ИНСТРУКЦИИ К ЗАДАНИЯМ
1. Кого автор фрагмента о ремесле и искусстве называет своим учителем?
2. Верните без изменений часть фрагмента о ремесле и искусстве: всё, что идёт от слов «Всю свою жизнь» и ниже, вплоть до слов «сделано по заказу.».

ВЫБРАННЫЙ ФРАГМЕНТ
В полиграфическом институте я сталкиваюсь с молодежью, с ребятами, которые хотят быть художниками или являются уже художниками и которые должны войти в жизнь для того, чтобы работать по заказу в области книгоиздательской или промышленной графики, всего, что связано с печатным производством. Нам в Полиграфическом институте приходится воспитывать не только художника. А мне кажется, что обучить искусству нельзя, можно только разбудить в человеке чувство искусства, воспитать у художника вкус к искусству, а обучить можно только ремеслу.
Слово «ремесло» сейчас стало каким-то затасканным, кажется, что это что-то такое низменное и недостойное внимательного рассмотрения. Я лично никогда такой точки зрения не держался. Я полагаю, что ко всему, что художник делает нужного и полезного для общества на основании собственного опыта и умения (пускай даже это не всегда возвышенно, как хотелось бы), ко всему этому надо относиться с большим вниманием и почтением. Все то, что человек делает по заказу, нужно и необходимо обществу. Такие взаимоотношения ремесла и искусства на сегодняшний день очень важны.
Всю свою жизнь я работал по заказу, за исключением тех случаев, когда занимался станковой живописью, именно той, которая больше всего мне нравилась. Все остальное: графика, театр, монументальная живопись, оформительские дела, – это все сделано по заказу.
У нас же часто думают, что раз человек делает что-то по заказу, значит он это делает по принуждению. Конечно, все знают, что когда человек работает по заказу, у него всегда имеется какой-то ограничиватель: сроки, материалы, задачи, которые перед ним ставят. Но это вынуждает его не только мобилизовать свои силы и мастерство, но и найти в этих пределах возможность для свободы действия, внутреннюю свободу, без которой ничего нельзя делать. Этому меня учил мой учитель Владимир Андреевич Фаворский, который работал всегда только на заказ и все-таки остался художником высокого полета, глубокой философской мысли, великолепным мастером, обладающим огромнейшими человеческими чувствами.
И когда мне приходится говорить об этом со своими студентами, я привожу им самые различные примеры из жизни. Я говорю о деятельности Владимира Андреевича, который умел возбуждать художнические чувства в человеке в любом случае, в любых обстоятельствах; куда бы судьба его ни завела и с чем бы ни заставила столкнутся; в любой ситуации он был на высоте своей творческой и профессиональной деятельности. Я рассказываю студентам о Чайковском, который писал своего «Щелкунчика» по очень точному либретто Мариуса Петипа, буквально расписанному по тактам. Чайковcкий точно уложился в текст либретто и все-таки остался Чайковским.
Подобные ситуации меня всегда очень волнуют. И, я думаю, что это одна из очень важных проблем, потому что я сам, кроме всего прочего – дизайнер, а дизайнеру приходится считаться с тысячами условий. Как мне кажется, эту проблему следует связать с проблемой теоретического характера: можем ли мы на сегодняшний день найти обснованный и точный критерий для определения разницы между ремеслом и искусством?

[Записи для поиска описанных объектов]
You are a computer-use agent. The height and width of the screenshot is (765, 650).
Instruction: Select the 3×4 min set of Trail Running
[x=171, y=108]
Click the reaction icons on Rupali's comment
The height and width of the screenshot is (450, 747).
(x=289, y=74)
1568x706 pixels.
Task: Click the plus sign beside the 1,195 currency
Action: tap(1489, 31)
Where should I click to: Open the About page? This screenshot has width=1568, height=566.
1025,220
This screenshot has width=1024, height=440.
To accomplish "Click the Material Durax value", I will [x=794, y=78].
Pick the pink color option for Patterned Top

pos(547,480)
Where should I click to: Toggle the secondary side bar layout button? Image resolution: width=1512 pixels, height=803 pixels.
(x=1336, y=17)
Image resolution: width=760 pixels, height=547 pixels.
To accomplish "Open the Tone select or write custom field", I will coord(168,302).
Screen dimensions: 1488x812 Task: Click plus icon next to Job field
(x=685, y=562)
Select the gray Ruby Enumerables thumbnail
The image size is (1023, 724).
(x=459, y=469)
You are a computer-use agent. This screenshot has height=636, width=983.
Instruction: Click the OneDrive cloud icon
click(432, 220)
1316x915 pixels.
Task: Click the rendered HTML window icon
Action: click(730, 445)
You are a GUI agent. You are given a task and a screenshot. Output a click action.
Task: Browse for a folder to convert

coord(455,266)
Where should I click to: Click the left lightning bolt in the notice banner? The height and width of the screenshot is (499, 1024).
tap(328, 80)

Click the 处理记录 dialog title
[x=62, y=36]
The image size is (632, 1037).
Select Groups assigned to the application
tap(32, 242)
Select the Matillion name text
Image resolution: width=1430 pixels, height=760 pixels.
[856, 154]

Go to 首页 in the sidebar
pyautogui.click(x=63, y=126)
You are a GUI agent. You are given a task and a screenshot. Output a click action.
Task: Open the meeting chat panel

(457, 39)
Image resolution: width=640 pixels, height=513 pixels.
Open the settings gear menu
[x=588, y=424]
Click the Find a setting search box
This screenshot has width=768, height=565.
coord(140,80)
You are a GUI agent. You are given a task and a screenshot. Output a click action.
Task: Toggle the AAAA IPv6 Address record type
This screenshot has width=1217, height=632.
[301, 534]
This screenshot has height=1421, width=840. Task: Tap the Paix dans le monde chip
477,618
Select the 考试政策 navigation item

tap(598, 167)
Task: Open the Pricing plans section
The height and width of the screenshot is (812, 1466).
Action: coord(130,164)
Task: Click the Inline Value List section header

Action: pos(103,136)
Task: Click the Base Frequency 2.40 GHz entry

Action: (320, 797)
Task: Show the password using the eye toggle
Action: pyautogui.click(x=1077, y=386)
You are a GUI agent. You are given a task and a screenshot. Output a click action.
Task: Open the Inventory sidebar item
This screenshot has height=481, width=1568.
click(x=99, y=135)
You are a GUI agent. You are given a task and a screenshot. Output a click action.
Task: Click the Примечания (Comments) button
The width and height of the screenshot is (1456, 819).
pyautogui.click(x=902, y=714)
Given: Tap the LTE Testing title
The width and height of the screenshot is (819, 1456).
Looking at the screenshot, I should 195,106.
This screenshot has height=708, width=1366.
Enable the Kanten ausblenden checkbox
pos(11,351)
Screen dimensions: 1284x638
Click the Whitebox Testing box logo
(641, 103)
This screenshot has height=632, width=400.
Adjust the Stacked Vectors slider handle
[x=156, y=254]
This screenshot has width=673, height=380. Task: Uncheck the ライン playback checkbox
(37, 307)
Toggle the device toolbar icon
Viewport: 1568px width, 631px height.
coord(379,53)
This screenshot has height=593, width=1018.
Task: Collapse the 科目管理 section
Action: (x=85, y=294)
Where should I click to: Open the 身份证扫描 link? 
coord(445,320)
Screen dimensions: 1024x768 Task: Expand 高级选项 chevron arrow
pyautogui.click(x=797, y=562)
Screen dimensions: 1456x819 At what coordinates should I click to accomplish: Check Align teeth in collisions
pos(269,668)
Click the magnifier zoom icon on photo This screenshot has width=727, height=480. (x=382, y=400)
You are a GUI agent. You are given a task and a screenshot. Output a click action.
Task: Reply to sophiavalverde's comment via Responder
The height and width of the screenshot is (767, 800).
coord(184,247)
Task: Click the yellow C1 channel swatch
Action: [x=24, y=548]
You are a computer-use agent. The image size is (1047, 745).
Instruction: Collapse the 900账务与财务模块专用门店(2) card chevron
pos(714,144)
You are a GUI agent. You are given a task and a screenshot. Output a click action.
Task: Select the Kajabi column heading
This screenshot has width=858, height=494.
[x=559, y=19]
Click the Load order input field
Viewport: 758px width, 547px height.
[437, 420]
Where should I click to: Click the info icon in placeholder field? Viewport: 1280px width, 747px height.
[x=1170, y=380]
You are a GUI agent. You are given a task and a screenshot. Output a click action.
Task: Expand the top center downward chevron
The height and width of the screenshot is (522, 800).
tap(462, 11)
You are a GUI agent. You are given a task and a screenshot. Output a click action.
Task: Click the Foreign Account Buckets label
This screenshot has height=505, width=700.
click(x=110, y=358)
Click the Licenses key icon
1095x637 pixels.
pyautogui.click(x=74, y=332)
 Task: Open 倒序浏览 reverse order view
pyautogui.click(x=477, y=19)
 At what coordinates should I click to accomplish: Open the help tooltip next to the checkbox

ОТВЕТЫ ПО ПОРЯДКУ
1. Владимира Андреевича Фаворского.

2.
Всю свою жизнь я работал по заказу, за исключением тех случаев, когда занимался станковой живописью, именно той, которая больше всего мне нравилась. Все остальное: графика, театр, монументальная живопись, оформительские дела, – это все сделано по заказу.